In Alpha(Go)Zero, why is the policy extracted from MCTS better than the network one?

I've read through the Alpha(Go)Zero paper and there is only one thing I don't understand.

The paper on page 1 states:

The MCTS search outputs probabilities π of playing each move. These search probabilities usually select much stronger moves than the raw move probabilities p of the neural network fθ(s);

My question: Why is this the case? Why is $$\pi$$ usually better than $$p$$? I think I can imagine why it's the case but I'm looking for more insight.

what $$\pi$$ and $$p$$ are:

Say we are in state $$s_1$$. We have a network that takes the state and produces $$p_1$$ (probabilities for actions) and $$v_1$$ (a value for the state).
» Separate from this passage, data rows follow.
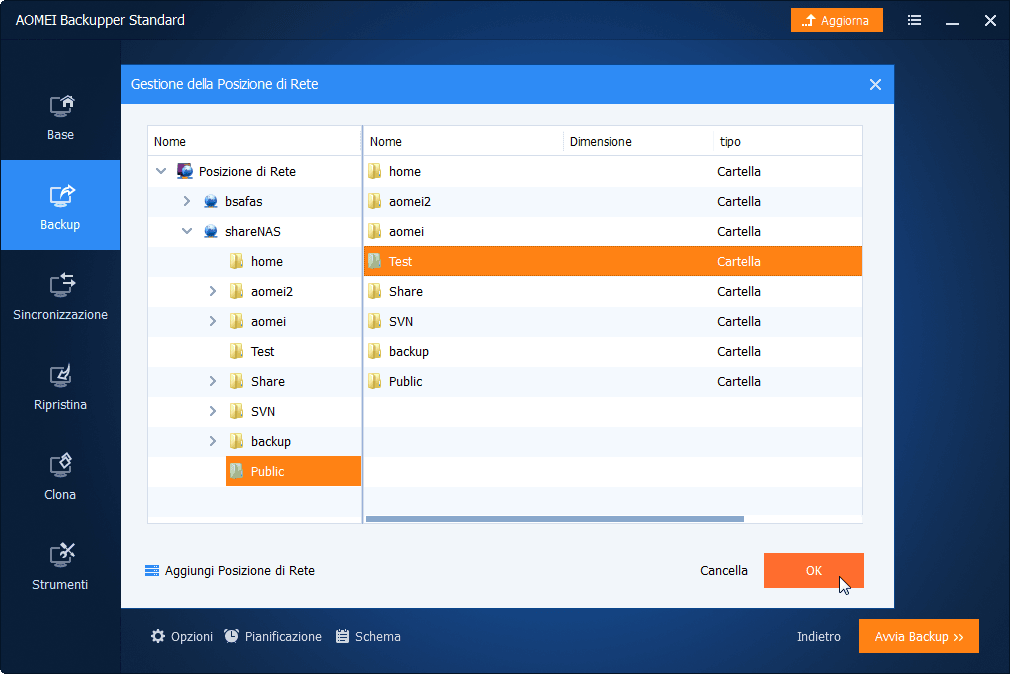Open the Schema settings icon

pos(342,636)
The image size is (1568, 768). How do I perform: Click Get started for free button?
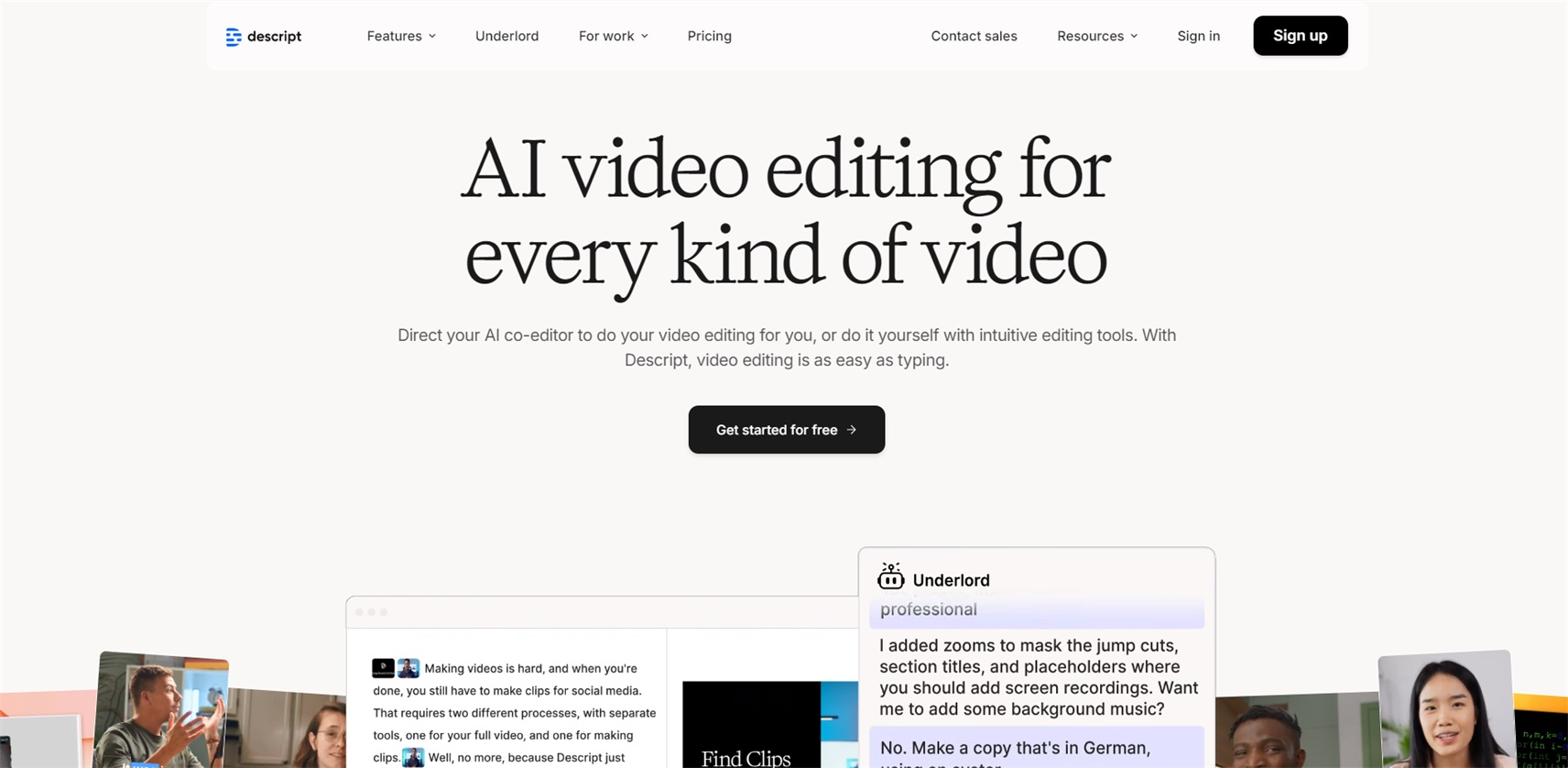point(786,430)
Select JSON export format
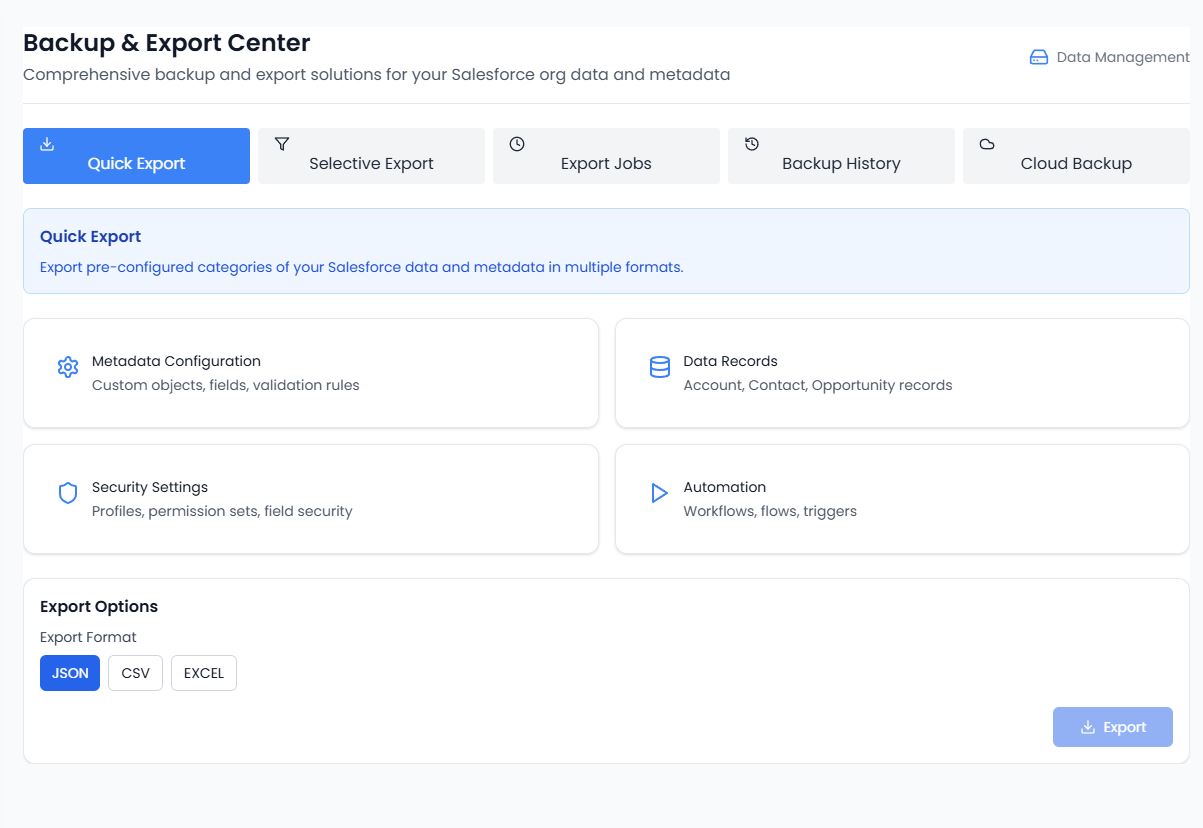The width and height of the screenshot is (1203, 828). pyautogui.click(x=70, y=673)
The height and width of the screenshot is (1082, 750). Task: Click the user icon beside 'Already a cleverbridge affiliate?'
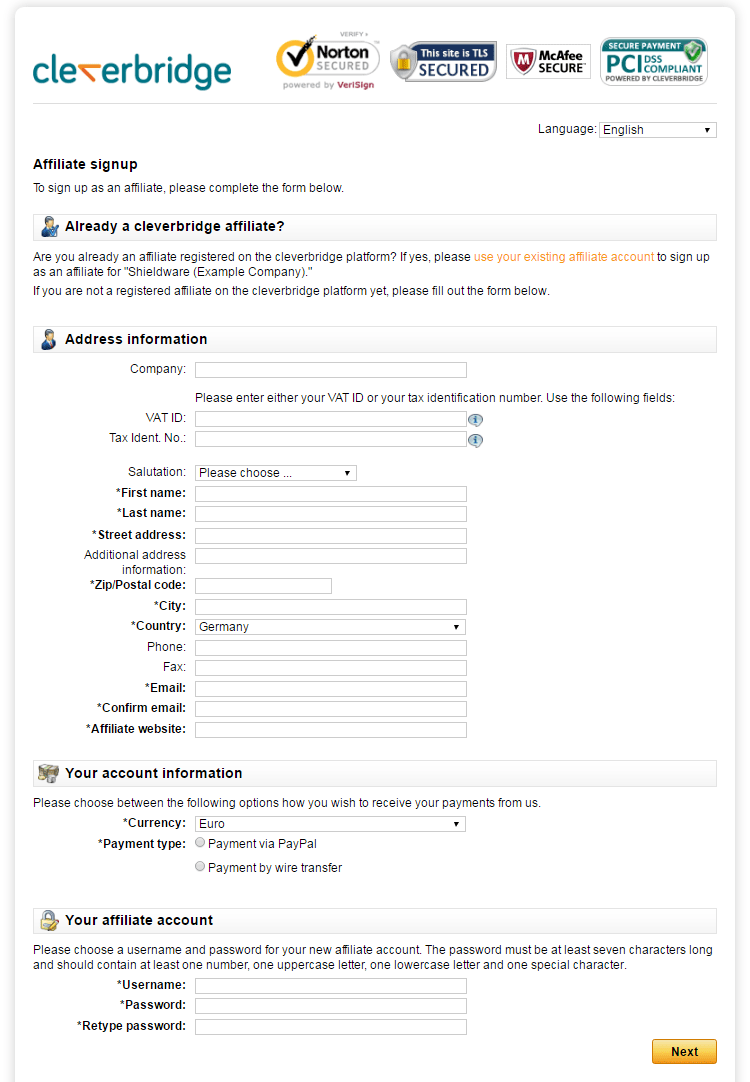(x=49, y=226)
We then run MCTS from this state and extract a policy $$\pi(a|s_1) = \frac{N(s_1,a)^{1/\tau}}{\sum_b N(s_1,b)^{1/\tau}}$$. The paper is saying that $$\pi(-|s_1)$$ is usually better than $$p_1$$.

1 Answer

The most important word for answering your question from that quote from the paper is probably the word "usually": These search probabilities usually select much stronger moves than the raw move probabilities $$p$$ of the neural network. It's not always going to be true, but more often than not / most of the time / "on average", we intuitively expect it to be true. In theory there could be pathological cases, especially with low MCTS iteration counts and/or a poorly-trained network, where it may not be true. But even if we just find it to be true most of the time, that can be good enough for the algorithm to work well in practice.

Recall that in the Selection phase of MCTS, Alpha(Go) Zero always selects the action $$a$$ that maximises the following expression for a state $$s$$ when traversing the tree (see supplementary material of Alpha Zero paper):

$$Q(s, a) + C(s) \frac{P(s, a) \sqrt{N(s)}}{1 + N(s, a)}$$

The $$Q(s, a)$$ values here are the value estimates resulting from the MCTS search; these are the results produced by our tree search, and these generally become more and more accurate the longer our tree search runs. If we run our tree search for an infinite amount of time, we expect these to converge to the true minimax values.

These same $$Q(s, a)$$ values are the things that can cause the final distribution of visit counts $$\pi$$ to shift away from the prior neural network distribution $$P$$. Suppose that we have a hypothetical case where for all the different actions $$a$$, the $$Q(s, a)$$ values end up staying identical. In this (unlikely) hypothetical case, the visit counts would continue getting distributed proportionally to $$P(s, a)$$, causing the $$\pi$$ distribution to stay equal to the $$P$$ one (barring minor potential differences due to $$\pi$$ being derived from discrete, integer visit counts which may not be able to exactly replicate the real-valued probabilities in $$P$$). Only if the $$Q(s, a)$$ values resulting from a (hopefully smart!) tree search algorithm give us reason to shift away from the prior distribution $$P$$ do we actually really start shifting away from it.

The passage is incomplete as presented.